One of the most difficult and daunting aspects to any new wargaming project for me is the question of how to base the armies. I spend a considerable amount of time with bases and figures and blu-tac trying out endless combinations then once I settle on one end up changing it or rethinking it soon after. Having been overthinking it again the past few nights as it’s causing a holdup on a number of projects I think I’ve come to some conclusions. What follows is mostly a bit of a ramble to sort out my thinking on it, but perhaps others may find it interesting, or have gone through similar issues themselves. I can recommend a couple of other blogs looking at “downsizing” that provide some inspiration, namely https://inredcoatragsattired.com/2020/03/13/making-alterations/ and http://battlefieldswarriors.blogspot.com/.

The 120mm frontage does require a largish play area, but it is nice for the look and feel of the period. I could potentially shave this down to a 90mm or even 60mm frontage though if my ancient minimisation works out, but the visual impact will be severely reduced.

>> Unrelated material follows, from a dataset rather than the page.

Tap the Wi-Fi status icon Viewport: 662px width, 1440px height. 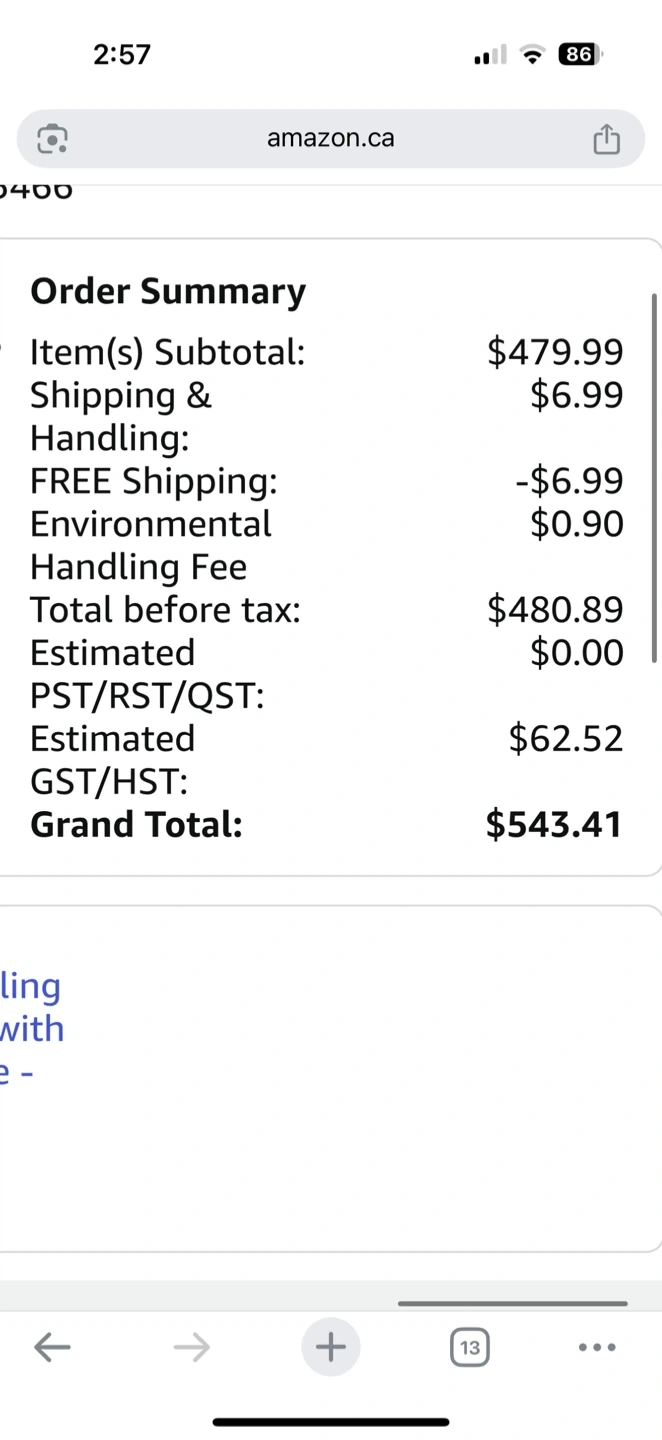(534, 55)

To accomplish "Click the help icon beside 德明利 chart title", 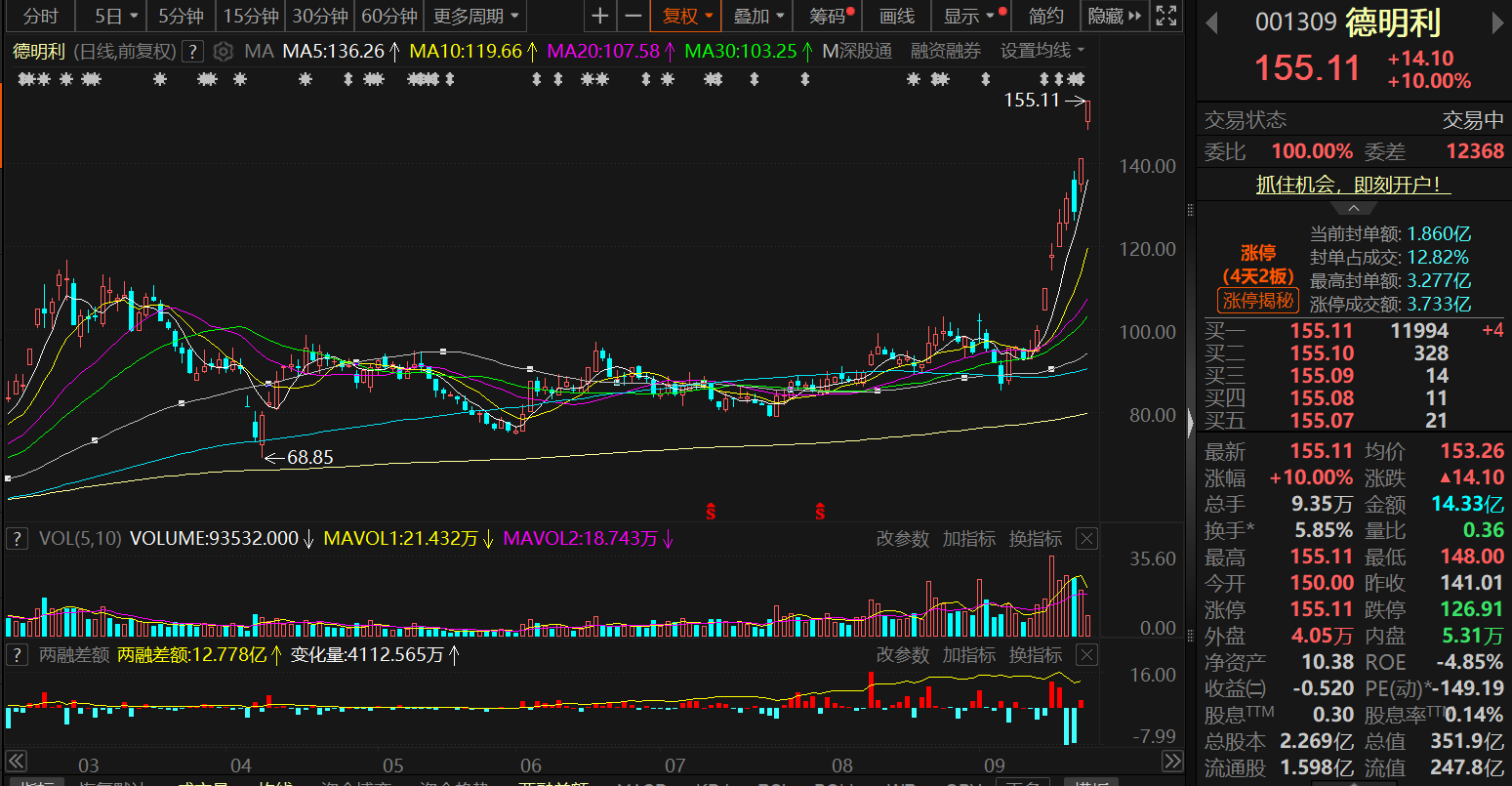I will (x=193, y=52).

When I first got into wargaming a few years back my first rule set was Hail Caesar. In it, it recommended 40mm squares for infantry and 50mm squares for cavalry, using a few to make up a unit. After plenty of Googling I didn’t find any issues with this so started to use it for my crusades armies. Typically an infantry unit would be a 120mm frontage and a cavalry 100mm. Over time I was exposed to different rule sets with different basing requirements ranging from the complete agnostics (e.g. To The Strongest!) to the very strict (e.g. DBx). With my second project, the English Civil War, I agonised a long time over basing. I ended up maintaining the 120mm frontage, but as a combined unit of pike and shot. For the horse, I kept the 100mm frontage, but with a 40mm depth and did end up with something I’m happy with.

I had some concerns on the basing choices for the crusades, however, namely:

  1. 50mm squared cavalry for 10mm is a bit silly. The frontage difference is negligible for gameplay, the depth is unnecessary, and rules that do require multiple bases and matching frontage (e.g Soldiers of God) mean some things need fudged.
  2. Most 10mm packs come as 30 infantry. With 3 40mm bases per unit, that’s 10 infantry on each, which can look a bit loose on the base. Okay for irregulars but not for close order or formed infantry.
  3. Bigger bases are more awkward to apply basing material to. Maybe I’ve a poor basing technique but trying to get PVA into the nooks between figures in the centre usually results in flock and sand attached to figures rather than bases.
  4. It takes a long time to make an army. As I’m generally making both sides myself the time from starting a project to having something to put on the table is considerable. While I’m not necessarily a slow painter, I’m usually only able to get a few hours painting in a week, which means I’m maybe averaging one unit a week.
  5. Larger bases means larger table. While I do have the means to set up and play a large game, it usually requires the guts of a day to do it, as need to rearrange furniture, get fold up tables from the roof space, then set it all up, play the game and then pack and return everything to normal. At such I’m only getting a game in every few months at best.
Horse archers on 40mm squares

So with these in mind, for future projects I want to explore a different basing style and standard that will allow me to get armies on the table quicker and allow me to play on a smaller space, while still looking visually appealing and be scaleable if I ever want to go larger in future. I’ve already start implementing some changes to new units in my crusades forces, switching to 40mm squares for new cavalry and will likely rebase the existing cavalry at some point in the future. For the moment I will keep to the 40mm squares for the crusades, given how heavily invested in it I am and future expansions will likely be only a few units here and there. I’ll have some updates on this in a future blog post once I get the varnishing can out!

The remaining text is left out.